**Material provided**
◇ ◇ ◇ ◇ ◇

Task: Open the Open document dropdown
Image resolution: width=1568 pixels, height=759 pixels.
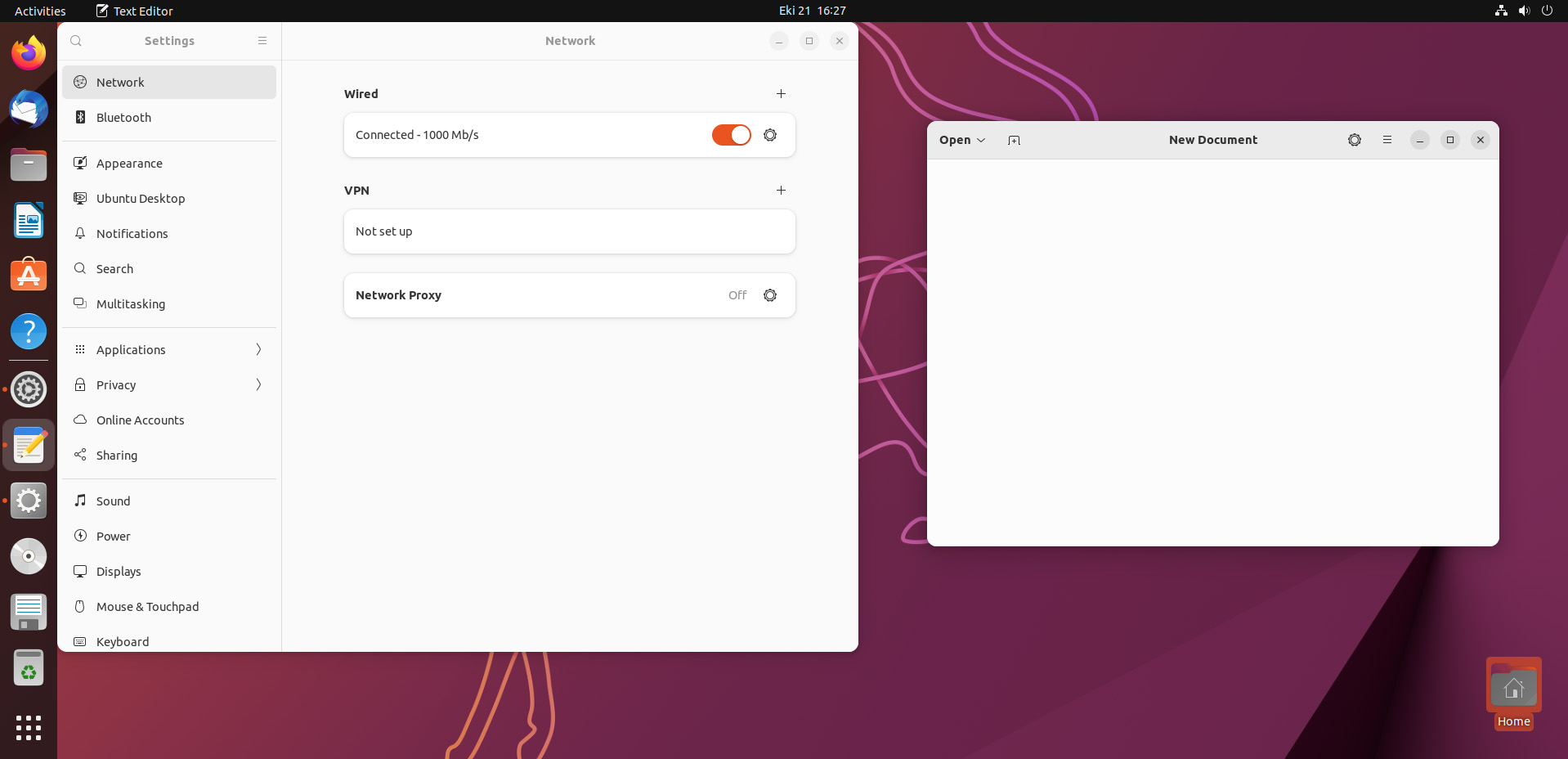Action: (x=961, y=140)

◇ ◇ ◇ ◇ ◇

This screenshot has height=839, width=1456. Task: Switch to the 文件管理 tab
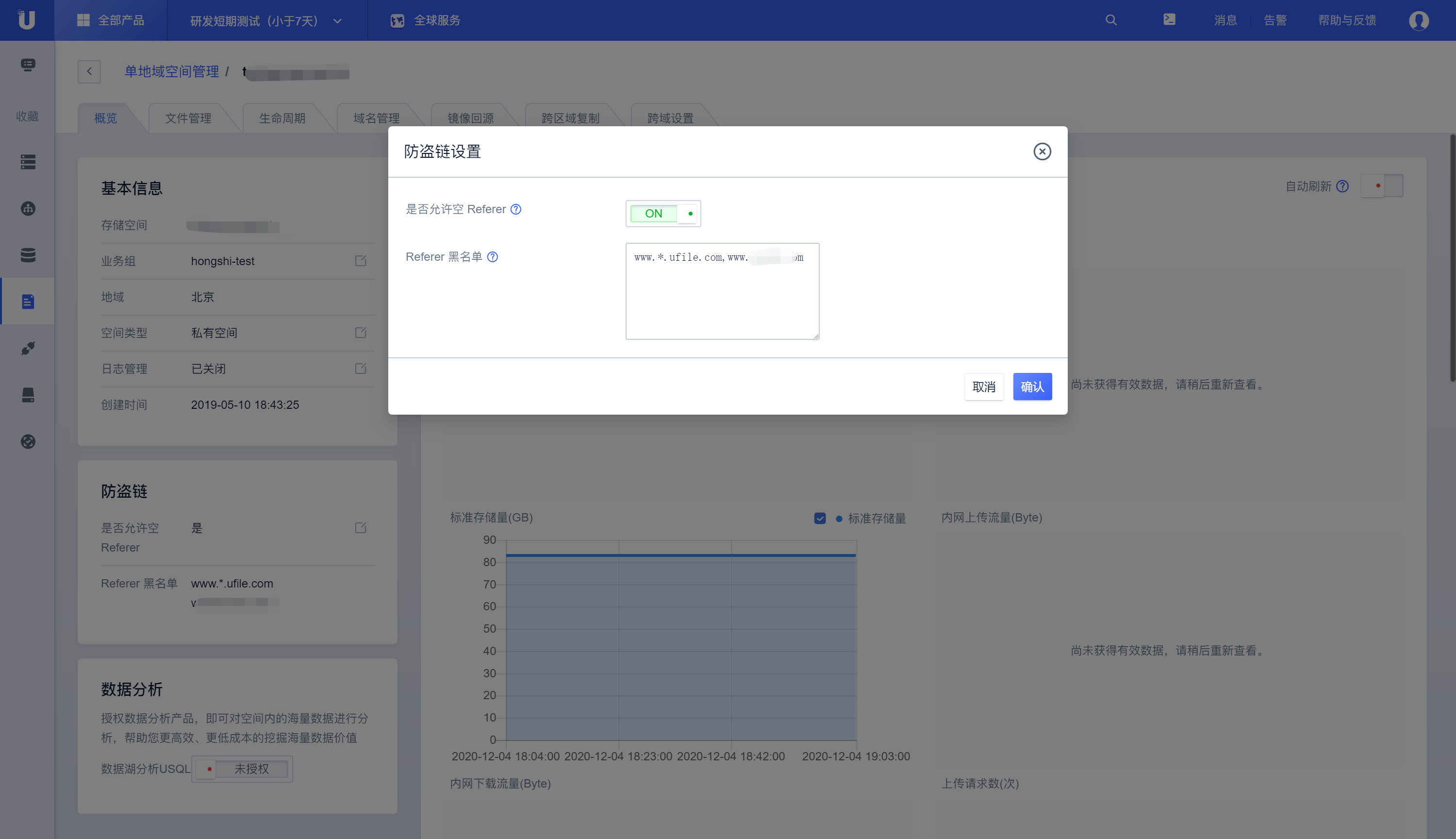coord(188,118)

◇ ◇ ◇ ◇ ◇

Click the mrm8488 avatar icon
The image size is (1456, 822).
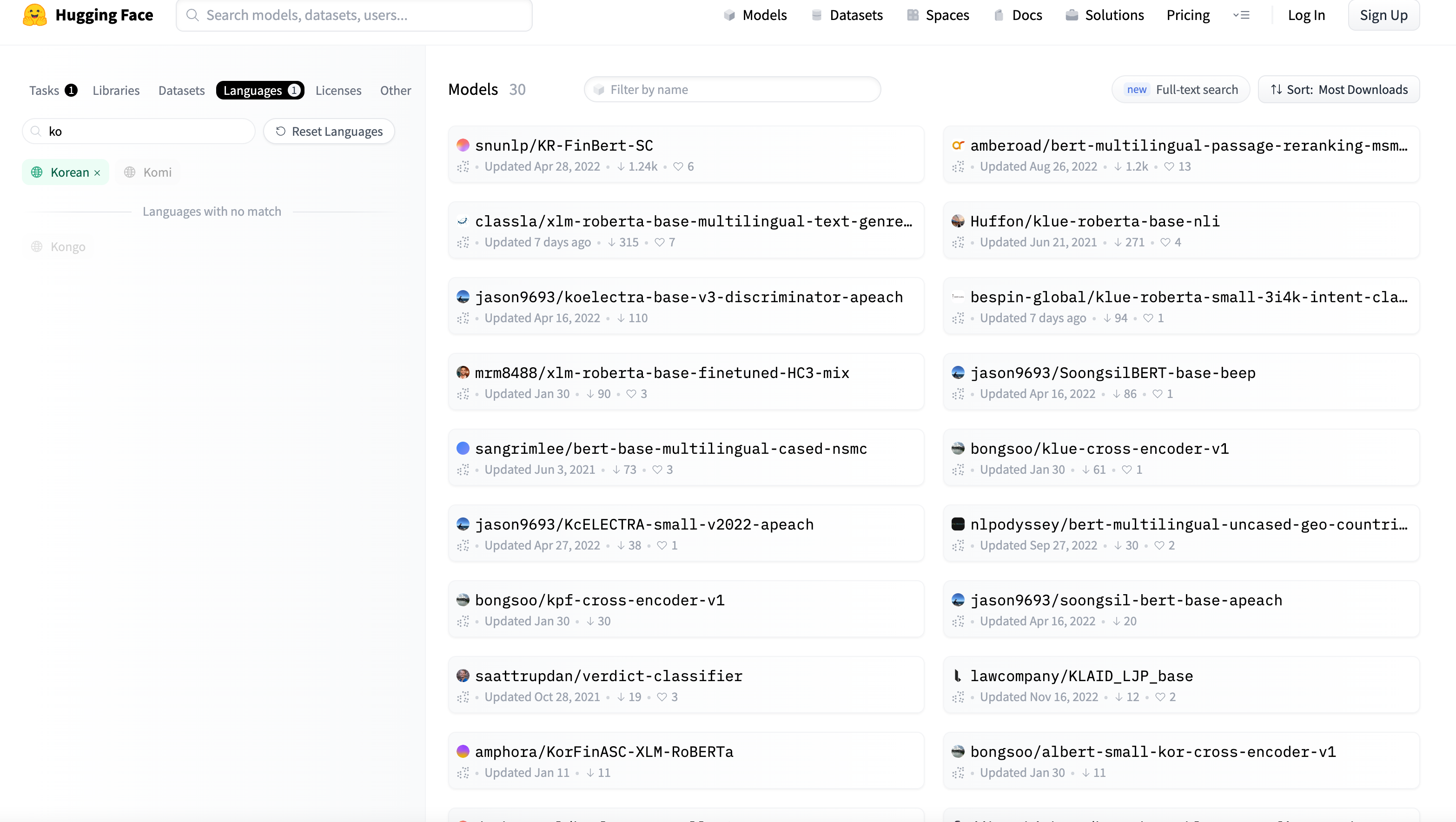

◇ ◇ ◇ ◇ ◇

**What this task involves**
From the data above, return every line from the line that has "Click the mrm8488 avatar icon" up to and including the line that has "The image size is (1456, 822).", exactly.

**Answer box**
Click the mrm8488 avatar icon
The image size is (1456, 822).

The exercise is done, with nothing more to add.